═══ Verilen Metin
2 Kasım 2015 Pazartesi

Burberry – My Burberry (2014)


Burberry – My Burberry (2014)

"My Burberry, Burberry markasının koku, tasarım ve duruş olarak hayat bulmuş halidir. Bu parfüm zaman sınırı tanımayan efsanevi Burberry trençkottan esinlenerek hazırlanmıştır."

Burberry'nin CEO'su Christopher Bailey bir açıklamasında yukarıdaki sözleri söylemiş. Burberry'nin büyük umutlarla piyasaya sürdüğü My Burberry isimli kadın parfümü 2014 yılının ortalarında raflardaki yerini aldı. Zaten markanın, yeni parfümü My Burberry'e ne kadar önem verdiğinin kanıtı olarak, kokusunun tasarımı için Francis Kurkdjian'la anlaşmış olması gösterilebilir. Artık daha çok kendi niş parfüm evi için çalışan ünlü burun Francis Kurkdjian’ın, Burberry gibi ana akıma hitap eden markaya koku tasarlaması ilk anda şaşırtıcı gelebilir. Tabii parfüm sektöründeki iş ilişkilerinin nasıl olduğunu görmemiz açısından ilginç bir örnek teşkil ediyor bu durum.

Francis Kurkdjian, tasarımına imza attığı My Burberry için şunları söylemiş: "Burberry'nin CEO'su Christopher Bailey, yeni oluşturmayı düşündükleri kokuyla ilgili bana kısa bilgilendirme yaptı ve trençkot giyen kadının duygularını anlatmamı istedi. Bu koku güzel duyguları, paylaşılan mutlu anları, yaşanan güzel anları hissettirmeli. Bu nedenle yağmurdan sonra Londra bahçeleri fikrinden yola çıkarak çiçek kokuları ile birlikte kendini iyi ve güvende hissetme duygusunu yaşatmaya çalıştım."


Yani My Burberry hem markanın ünlü trençkotlarından hem de Londra'da bulunan bahçelerde yağmurdan sonra ortaya çıkan kokudan esinlenilmiş. Ayrıca parfümün tanıtım kampanyasında ünlü modeller Kate Moss ve Cara Delevingne rol almış. Parfümün şişe kapağının da trençkotların düğmesine benzediği söyleniyor. Şişesinin kıvrımlarının, trençkotun cep kısmından ilham aldığı belirtiliyor.
══════
* Alıştırma Bölümleri:
**1.** My Burberry yazısına göre bu parfümün kokusunu kim tasarlamış?
**2.** Kayıtlarda "should" kelimesinin geçtiği bütün satırları döndür. Büyük ve küçük harf farkı dikkate alınsın.
═══ Verilen Malzeme
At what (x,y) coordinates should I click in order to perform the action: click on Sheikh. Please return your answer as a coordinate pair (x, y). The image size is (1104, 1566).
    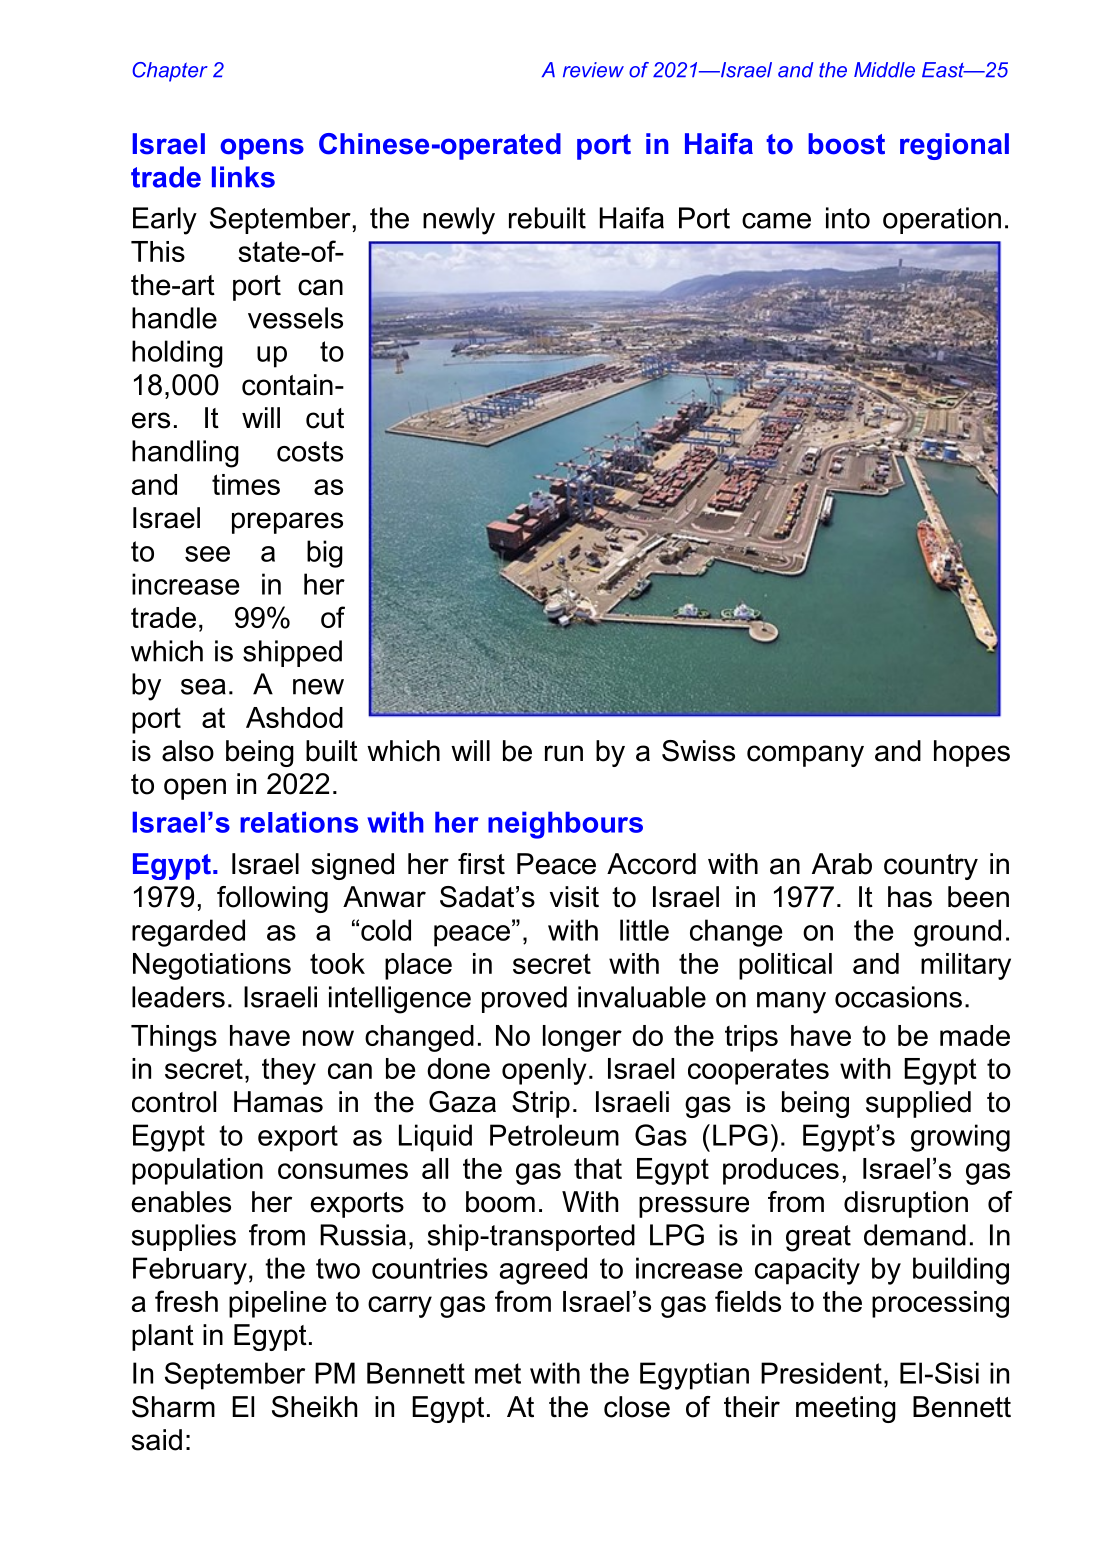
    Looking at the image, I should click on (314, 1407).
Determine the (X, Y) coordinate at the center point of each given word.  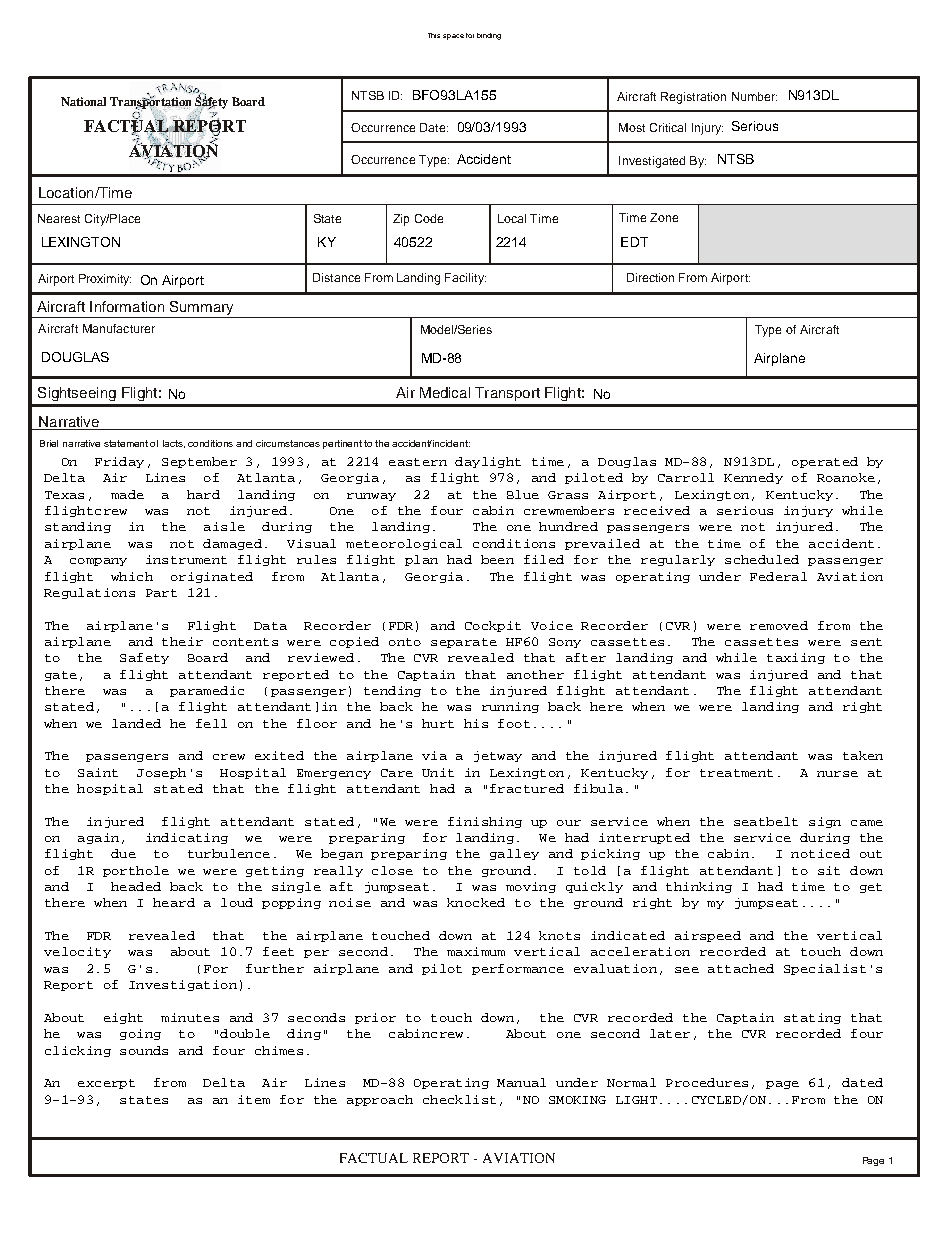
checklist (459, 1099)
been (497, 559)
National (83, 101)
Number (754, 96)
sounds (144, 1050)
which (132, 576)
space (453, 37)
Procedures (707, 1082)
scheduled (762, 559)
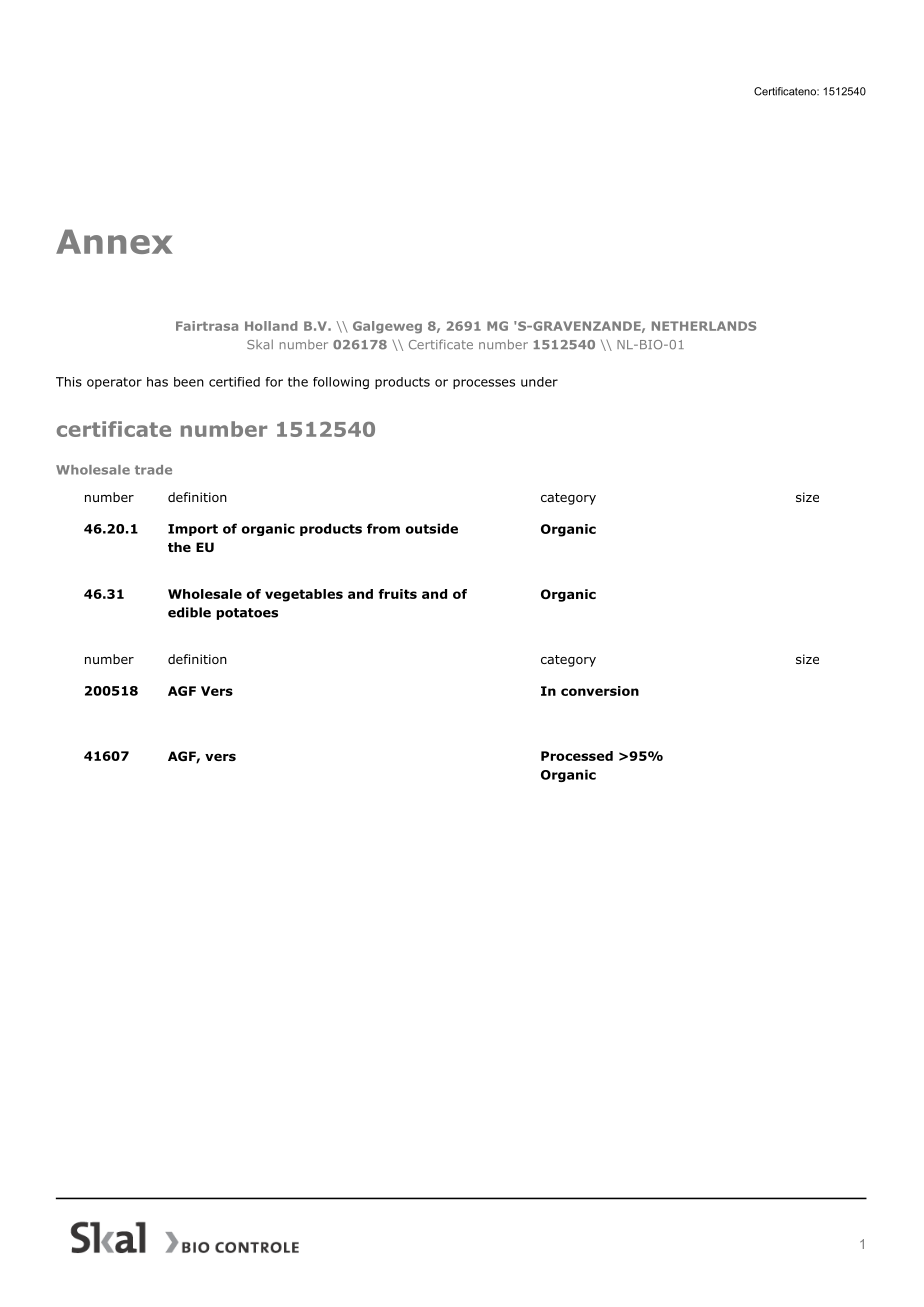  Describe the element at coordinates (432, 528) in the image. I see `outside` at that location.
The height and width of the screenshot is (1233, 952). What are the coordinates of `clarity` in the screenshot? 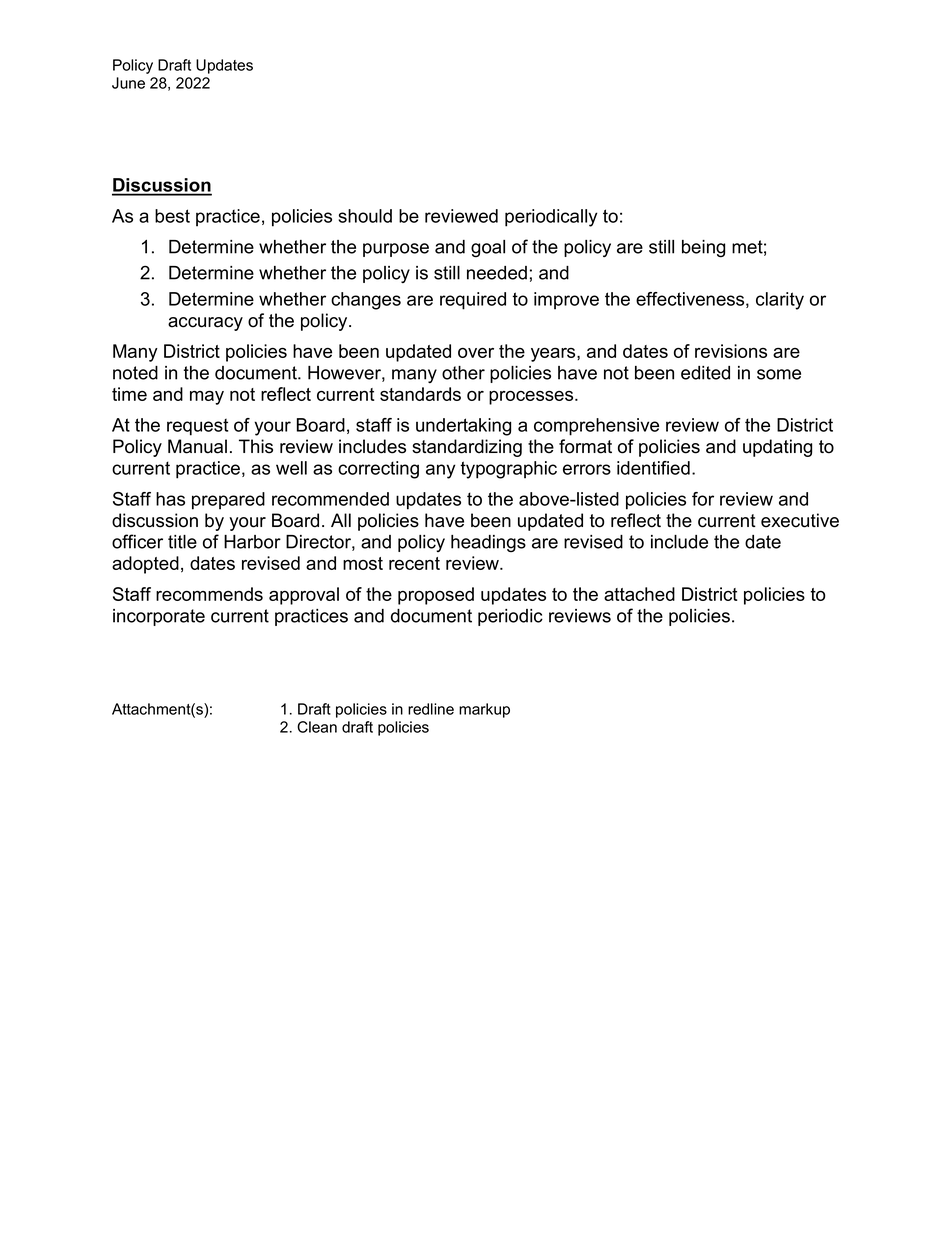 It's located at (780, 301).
══════
* Görevlere Göre Cevaplar:
**1.** Francis Kurkdjian.

**2.**
At what (x,y) coordinates should I click in order to perform the action: click on Sheikh. Please return your answer as a coordinate pair (x, y). The image size is (1104, 1566).
    Looking at the image, I should click on (314, 1407).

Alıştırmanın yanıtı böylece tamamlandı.